Il talento di Jimmy spinge Lisa dall’entusiasmo iniziale a una forma quasi maniacale di controllo sul bambino di cinque anni. Riesce a far licenziare la baby-sitter, a mettersi in contatto con lui via telefono anche fuori dall’orario scolastico, a trascorrere sempre più tempo con lui, con il pretesto del doposcuola, a rapirlo infine. La sua figura, che oscilla tra il possibile serial killer e l’insegnante generosa che stimola l’alunno talentuoso, sembra a un certo punto varcare i confini del suo lavoro professionale, senza mai toccare il bambino né abusare di lui, vorrebbe solo spingerlo a creare nuovi versi e annotarli, coltivare la sua dote congenita. Il bambino vive in un ambiente familiare complesso, con la madre assente, il padre molto impegnato, sembra provare un sentimento di empatia verso quella maestra che lo preferisce agli altri bambini, che lo porta in disparte durante il riposo pomeridiano, che crede e investe su di lui. Jimmy si fida ciecamente della sua maestra, pare gradire la sua presenza stimolante, almeno fino a un certo punto.

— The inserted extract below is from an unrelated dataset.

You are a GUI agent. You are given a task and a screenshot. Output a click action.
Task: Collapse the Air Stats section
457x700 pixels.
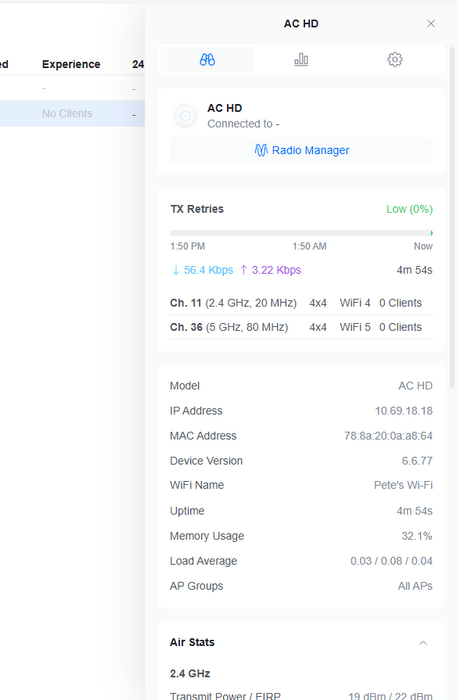[423, 642]
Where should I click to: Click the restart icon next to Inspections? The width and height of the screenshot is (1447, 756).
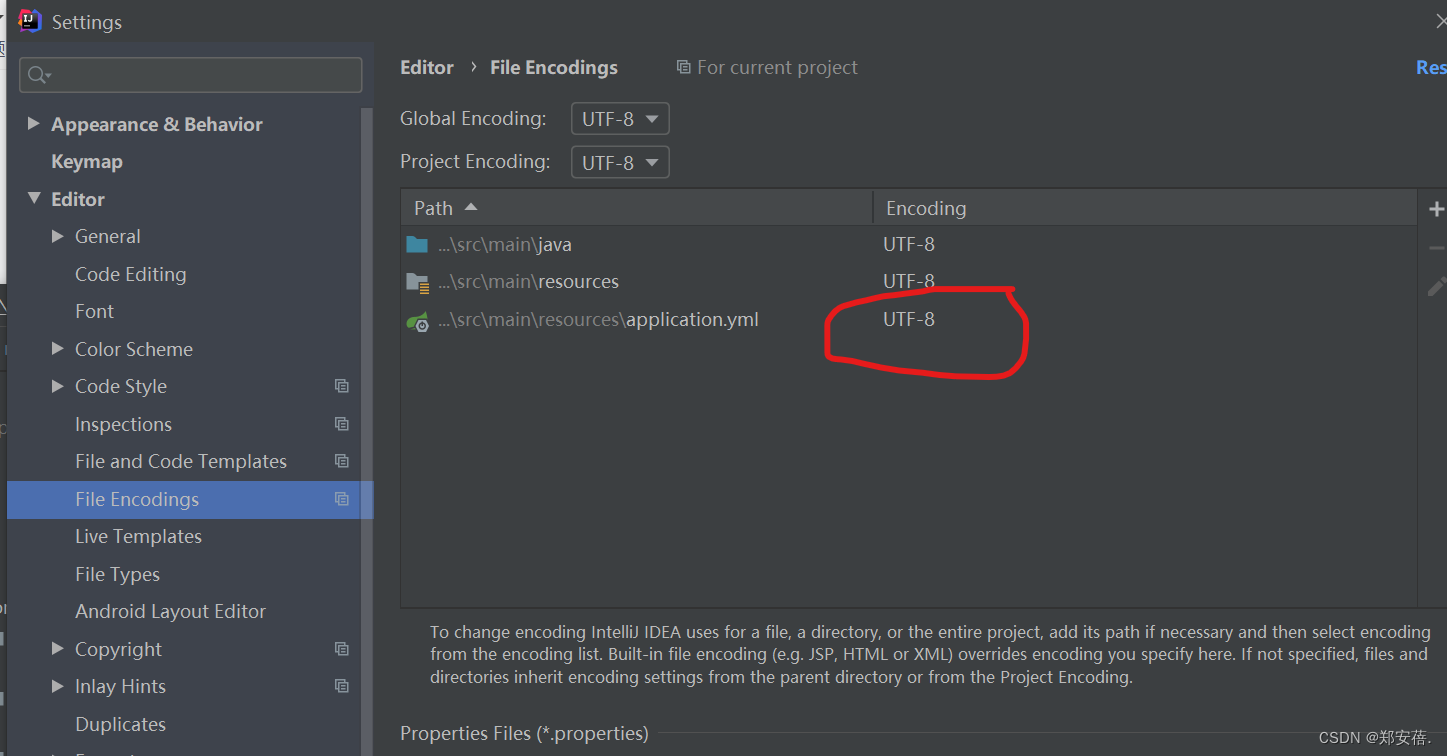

“La solitudine è sempre tempo passato con il mondo.”

Alla fine il giudizio su Lisa non è del tutto negativo, il personaggio viene riabilitato alla fine. Lisa vorrebbe evitare che Jimmy venga soffocato dalla società, in cui utilitarismo ed economia dominano come sovrani incontrastati. Jimmy è un bambino di cinque anni, ma sembra già avere un destino segnato dal padre che lo vuole lontano dal mondo dell’arte e della letteratura, temendo che possa fare la fine dello zio, correttore di bozze in un giornale. La riflessione sulla decadenza della cultura, in una società pragmatica e consumistica, che soffoca l’individualismo e la diversità, che non investe più su valori culturali, accende un faro sulla situazione non solo americana, ma globale, dove l’arte, la musica, le materie classiche e umanistiche sono relegate agli ultimi posti, utili solo a intrattenere o a fare ridere, come si è detto recentemente. Si investe sempre meno sulla cultura e Lisa vorrebbe fuggire dalle imposizioni, dalla sua vita grigia e opprimente, ma per lei è troppo tardi. Tuttavia risulta intollerabile per lei l’idea che il bambino un giorno sarà destinato a fare un lavoro che non apprezza, a un’esistenza che non gli appartiene veramente.

«Ho una poesia.» continua a dire la voce isolata e innocente del bambino, soffocata dentro la macchina della polizia, ma nessuno lo ascolta più.